Énoncé:
Dans les données ci-dessous, recopiez à l'identique tout ce qui va de la ligne contenant « This screenshot has height=361, width=868. » jusqu'à la ligne contenant « Looking at the screenshot, I should coord(443,209). », ces deux lignes comprises. N'incluez pas les images dans votre réponse.
——
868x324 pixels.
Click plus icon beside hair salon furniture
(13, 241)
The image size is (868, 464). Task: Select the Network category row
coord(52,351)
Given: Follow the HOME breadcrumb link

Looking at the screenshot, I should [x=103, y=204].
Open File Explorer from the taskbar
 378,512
——
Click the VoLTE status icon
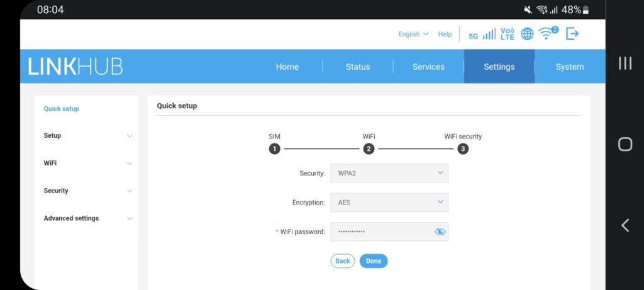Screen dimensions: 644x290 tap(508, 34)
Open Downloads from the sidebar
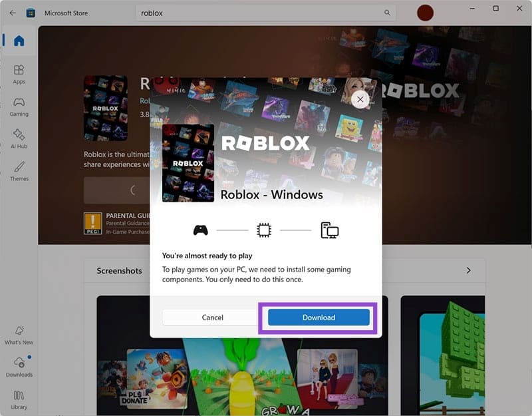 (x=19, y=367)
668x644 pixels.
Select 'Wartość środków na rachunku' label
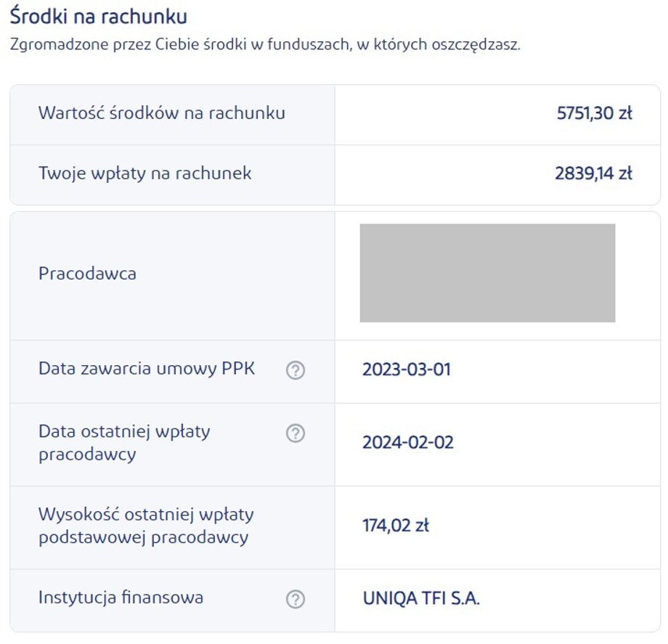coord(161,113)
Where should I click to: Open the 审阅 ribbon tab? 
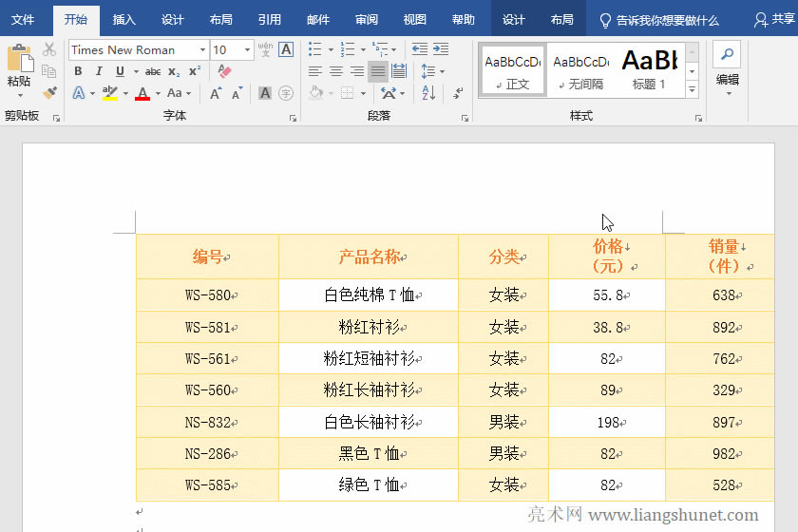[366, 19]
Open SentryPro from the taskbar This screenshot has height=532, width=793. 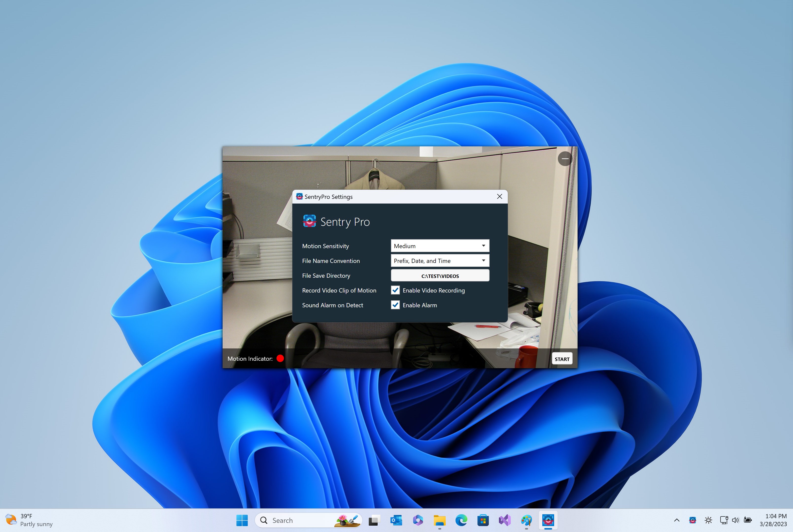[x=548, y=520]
——
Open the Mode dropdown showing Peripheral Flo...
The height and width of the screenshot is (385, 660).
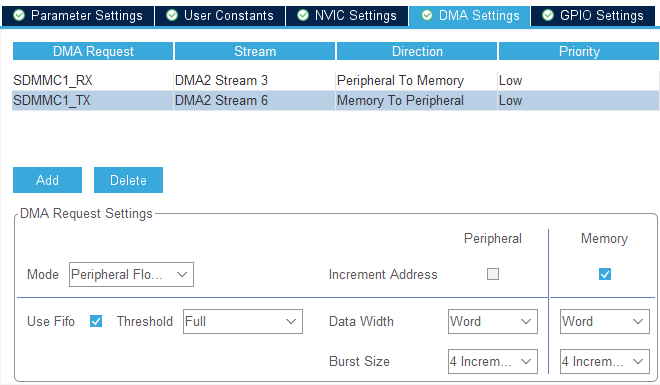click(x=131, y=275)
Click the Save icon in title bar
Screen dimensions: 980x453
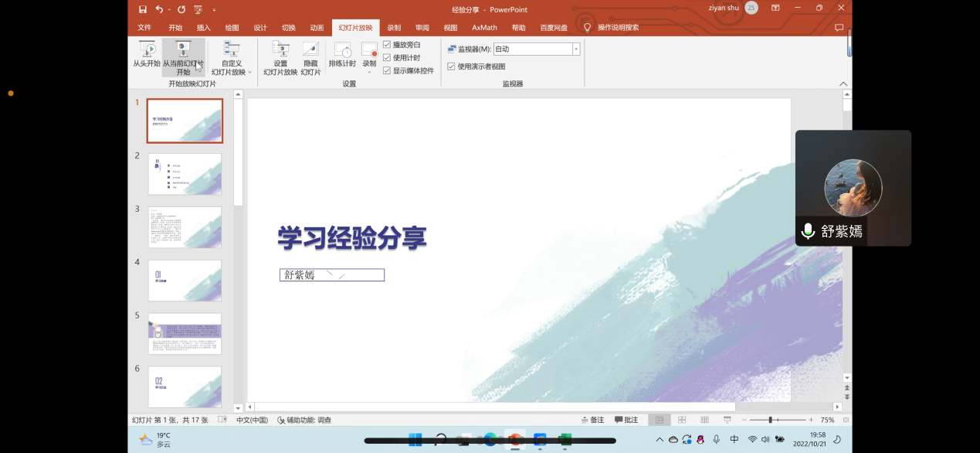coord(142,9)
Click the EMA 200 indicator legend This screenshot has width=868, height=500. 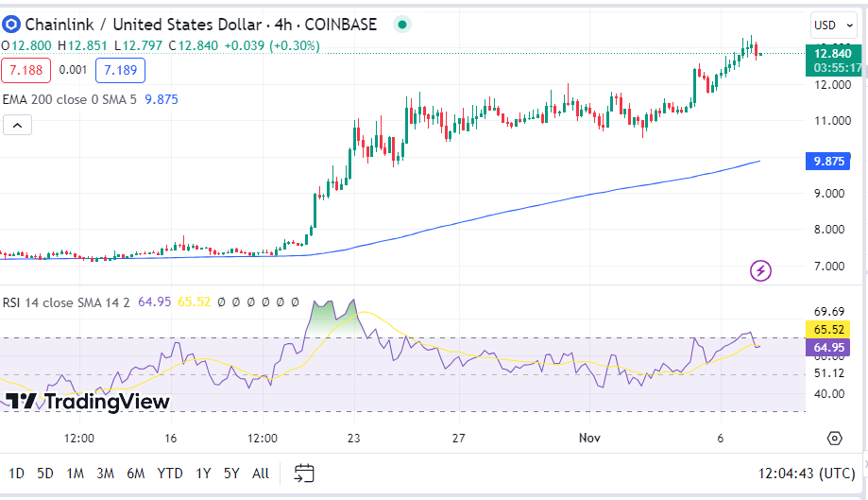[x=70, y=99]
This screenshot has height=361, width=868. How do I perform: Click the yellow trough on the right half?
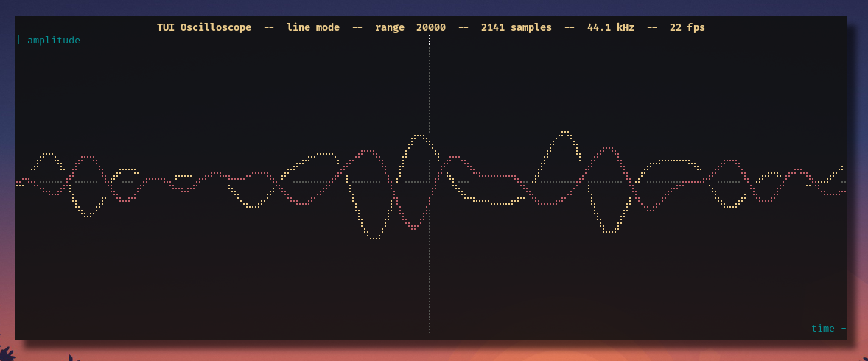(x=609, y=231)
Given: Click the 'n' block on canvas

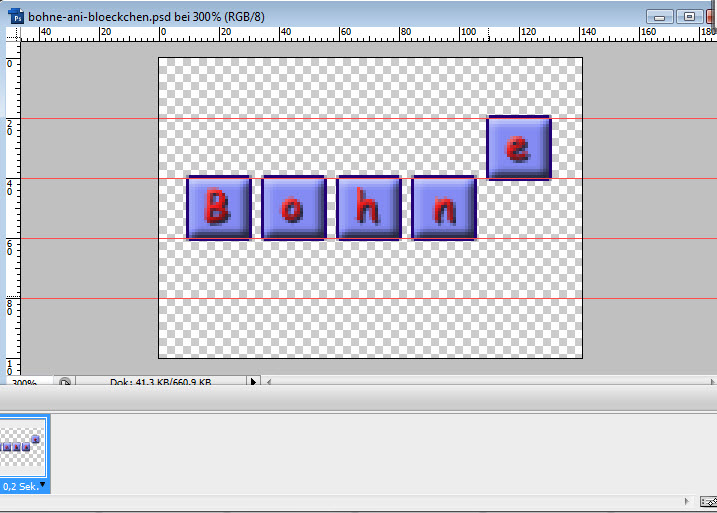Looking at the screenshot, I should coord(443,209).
——
Corrigé:
This screenshot has height=361, width=868. How do I perform: Click the yellow trough on the right half?
(x=609, y=231)
Given: Click the 'n' block on canvas

Looking at the screenshot, I should coord(443,209).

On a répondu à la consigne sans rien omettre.